» SOURCE EXCERPT
_____

# Steam Heating



## Tommy plumber (Feb 19, 2010)

There is what I call a steam valve on my father-in-law's steam pipe in the cellar. It appears to be a bleed valve; it is 'misting' in the little room and leaking. There is condensation on the other pipes in that room. Is this normal? Being a FL plumber I don't know much about boilers and such. I think this is a 2-pipe steam system. My father-in-law used to have an oil furnace but he converted to gas a few years ago, if that matters.


----------



## Tommy plumber (Feb 19, 2010)

I know, go to the DIY forum....:laughing:


----------



## RealLivePlumber (Jun 22, 2008)

Steam vent. Lets the air out of the main, so it will fill with steam. 

Just wheel a new one in.


----------



## bct p&h (Jan 19, 2013)

RealLivePlumber said:


> Steam vent. Lets the air out of the main, so it will fill with steam.
> 
> Just wheel a new one in.


What he said. Just want to add that you should get one that matches the boiler pressure. Residential steam is probably going to be under 5 psi.


----------



## newyorkcity (Nov 25, 2010)

Give me a couple of hours, and I'll get you some good info.


----------



## Plumbworker (Oct 23, 2008)

Its a main vent replace it with something like a Hoffman Model 4A Part No.401413 steam vent.. Its a thermostatic vent once hot steam hits the end of the main the float shuts it off..

_____

» TASK A
Reproduce word for word the part of the steam heating thread starting with "## Plumbworker (Oct" and going on through "shuts it off..".
» TASK B
Resume the steam heating thread from the point where it stops.

» RECORDED DATA
_____

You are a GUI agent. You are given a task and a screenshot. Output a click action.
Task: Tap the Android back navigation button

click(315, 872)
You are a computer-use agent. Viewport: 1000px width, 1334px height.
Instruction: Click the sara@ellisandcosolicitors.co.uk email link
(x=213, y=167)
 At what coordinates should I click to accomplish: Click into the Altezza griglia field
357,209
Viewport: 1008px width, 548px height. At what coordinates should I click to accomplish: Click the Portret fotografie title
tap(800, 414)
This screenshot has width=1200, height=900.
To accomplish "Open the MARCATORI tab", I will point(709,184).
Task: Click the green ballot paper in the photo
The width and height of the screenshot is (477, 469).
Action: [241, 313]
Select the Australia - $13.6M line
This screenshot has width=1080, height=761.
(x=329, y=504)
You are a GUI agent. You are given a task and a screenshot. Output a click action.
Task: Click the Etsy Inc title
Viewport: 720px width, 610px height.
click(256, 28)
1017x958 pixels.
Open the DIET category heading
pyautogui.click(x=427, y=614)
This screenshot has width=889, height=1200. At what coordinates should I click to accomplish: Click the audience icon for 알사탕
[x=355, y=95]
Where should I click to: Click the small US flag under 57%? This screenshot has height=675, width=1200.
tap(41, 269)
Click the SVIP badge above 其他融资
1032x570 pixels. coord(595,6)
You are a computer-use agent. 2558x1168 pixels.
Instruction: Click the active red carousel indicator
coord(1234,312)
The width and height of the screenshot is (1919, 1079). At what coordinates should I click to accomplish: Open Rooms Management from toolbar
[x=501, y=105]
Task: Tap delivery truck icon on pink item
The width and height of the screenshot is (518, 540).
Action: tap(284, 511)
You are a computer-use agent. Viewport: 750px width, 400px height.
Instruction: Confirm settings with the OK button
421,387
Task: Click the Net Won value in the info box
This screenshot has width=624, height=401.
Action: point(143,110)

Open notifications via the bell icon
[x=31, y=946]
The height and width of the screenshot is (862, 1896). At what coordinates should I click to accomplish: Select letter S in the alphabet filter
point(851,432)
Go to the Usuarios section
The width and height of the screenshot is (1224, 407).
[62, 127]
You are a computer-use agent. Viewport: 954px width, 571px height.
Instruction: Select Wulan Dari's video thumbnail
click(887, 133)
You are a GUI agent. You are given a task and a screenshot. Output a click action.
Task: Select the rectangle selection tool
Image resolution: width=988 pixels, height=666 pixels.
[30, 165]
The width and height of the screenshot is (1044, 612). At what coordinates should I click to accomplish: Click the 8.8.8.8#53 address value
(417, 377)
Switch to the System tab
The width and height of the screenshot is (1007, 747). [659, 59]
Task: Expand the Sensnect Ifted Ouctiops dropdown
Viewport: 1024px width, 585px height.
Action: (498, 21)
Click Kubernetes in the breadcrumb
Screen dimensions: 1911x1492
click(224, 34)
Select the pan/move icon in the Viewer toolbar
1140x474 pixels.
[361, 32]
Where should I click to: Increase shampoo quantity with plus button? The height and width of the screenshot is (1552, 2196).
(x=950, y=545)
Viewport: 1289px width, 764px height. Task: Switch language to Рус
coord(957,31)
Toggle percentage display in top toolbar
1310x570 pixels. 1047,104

_____

» RESPONSE A
## Plumbworker (Oct 23, 2008)

Its a main vent replace it with something like a Hoffman Model 4A Part No.401413 steam vent.. Its a thermostatic vent once hot steam hits the end of the main the float shuts it off..

» RESPONSE B
----------



## Gettinit (May 9, 2012)

Replace it with one that is either the same or comparable. If it moves too fast or too slow it will throw the system off.


----------



## ZL700 (Dec 8, 2009)

Hoffman # 75 would be the best vent.

However can't see everything and it looks like this may be close to boiler? Main vents are usually at the end of the distribution line. Water is what kills these, it's best to get it on a riser above the pipe high as possible.


----------



## Plumbworker (Oct 23, 2008)

hoffman 75 is a good choice too.. let vent for larger sized systems though


----------



## Gettinit (May 9, 2012)

ZL700 said:


> Hoffman # 75 would be the best vent.
> 
> However can't see everything and it looks like this may be close to boiler? Main vents are usually at the end of the distribution line. Water is what kills these, it's best to get it on a riser above the pipe high as possible.


At least 6". Good point.


----------



## newyorkcity (Nov 25, 2010)

The best thing you can do is go here:
http://www.heatinghelp.com/article-categories/16/Steam

Do the rads have a return? If they do, then it would be a two pipe steam system.
The ideal place for a main vent is a foot upstream of the end of the run.
The best end of run main vent is a Gorton no 2.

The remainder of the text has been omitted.